Sometimes pursed lips—which usually signify disapproval—can twist to the side when people are thinking. However, this can be an intentional movement to hide an emotion or to deceive. Pursed lips that twist and pull to one side can show self-depreciation.

Of course, if the corners of the mouth go down, forming a frown, the mouth's owner is likely unhappy, especially if her lips are full and plump, forming a pout. However, if the lips are taut, the owner is more likely angry.

If lips are pressed tightly together, the person is likely defiant, angry or disapproving.

Biting the lip or sucking the bottom lip between one’s teeth usually shows uncertainty or embarrassment, but if the lips quirk up slightly at the corners, it could show suppressed humor.

If one side of the mouth goes up and the other side down, the person is probably scowling, although, if the eyes look happy, it could mean they are teasing.

If a person presses his tongue against his mouth, he probably is not interested.

Body Language of the Eyes:

Looking sideways often means the person is distrustful or unconvinced.

When a person closes his eyes longer than the time it takes to blink, it usually indicates that he is reining in his temper, is stressed, is alarmed, or feels despair. Simply closing the eyes can also be a way to “close” someone or something out, such as bad news.

If someone looks down at the floor a lot, he is probably shy or timid. If he keeps his eyes down, he could be showing submission. People also tend to look down when upset or when trying to hide something that affects them emotionally. When they are thinking and feeling unpleasant emotions (including guilt), they will often stare at the ground.

In Western culture, looking someone in the eyes usually means trustworthiness and openness. However, in some cultures, this same action is a sign of disrespect or is done only with family and close friends.

Eyes that are focused in the distance can mean the person is in deep thought—or that he’s just not listening.

Other Emotions Displayed with the Face:

If the jaw is jutted forward, the person is showing defiance, belligerence, or anger.

If a muscle twitches in the cheek or jaw, the teeth are probably clenched, which, of course, means suppressed anger.

Body Language of the Head

A dropped head can mean many things, depending upon other signs available.

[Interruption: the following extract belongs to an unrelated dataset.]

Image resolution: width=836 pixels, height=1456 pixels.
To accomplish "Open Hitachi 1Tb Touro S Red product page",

For example, if the eyes are narrowed, it could mean suspicion or suppressed anger. But if the eyes skitter around or if the lashes slowly lower, it could mean submission, coyness, or dishonesty.

Likewise, having a raised head can mean many things. If the head is raised and the eyes are angry and the mouth set, it could mean the person is defiant or offended. If the mouth also twitches, it could be an indication of inner distress. If the eyes are hooded and the mouth pressed firm, it could mean fearless anger. If they eyes flash, it could show defiance. If the eyes are normally rounded, the person could be amused or simply not feeling any strong emotion.

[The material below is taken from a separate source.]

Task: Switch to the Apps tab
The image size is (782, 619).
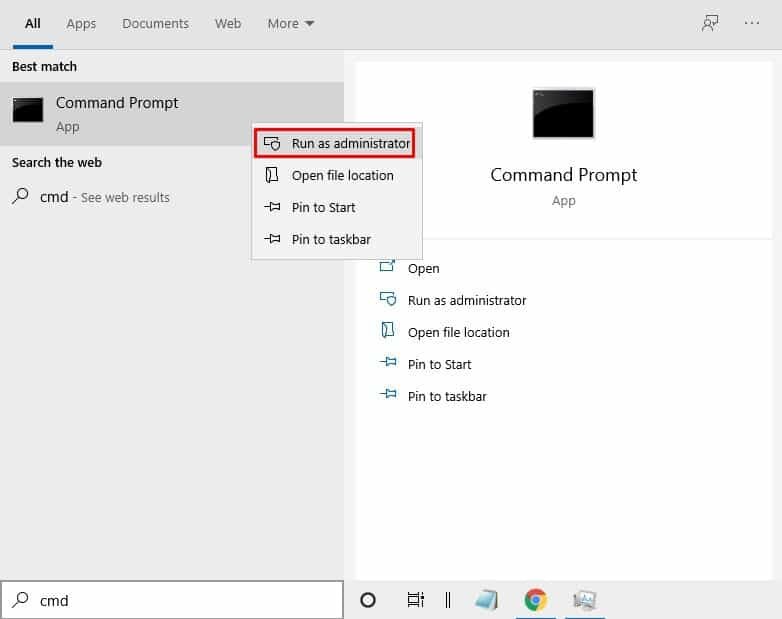Action: click(81, 23)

If the head is tilted to one side, it could mean the person is listening attentively, is curious, or is interested in the conversation or whatever is happening.

If the head is pulled back while tilted, it can show disbelief or suspicion.

Nodding, of course, means “yes,” and shaking the head means “no.” When these actions contradict the words being spoken, others should notice, as this signifies something isn’t right. The person is either lying or trying to deceive on some level, or is uncertain or uncomfortable.


I hope you learned something from this article. Next week we will discuss the body language of the hands and feet.

Here’s a challenge: go through your manuscript and replace every dialogue tag with an action or body language. Doing just this one thing will make your writing much more engaging. Try it.


  1. I went through my MG manuscripts a while back and got rid of all the dialogue tags that I could. (There were quite a few). I read where that is just one of the ways you can get into Deep Point of View with your writing.

  2. Charl, This is a handy list to keep in my file. Thanks.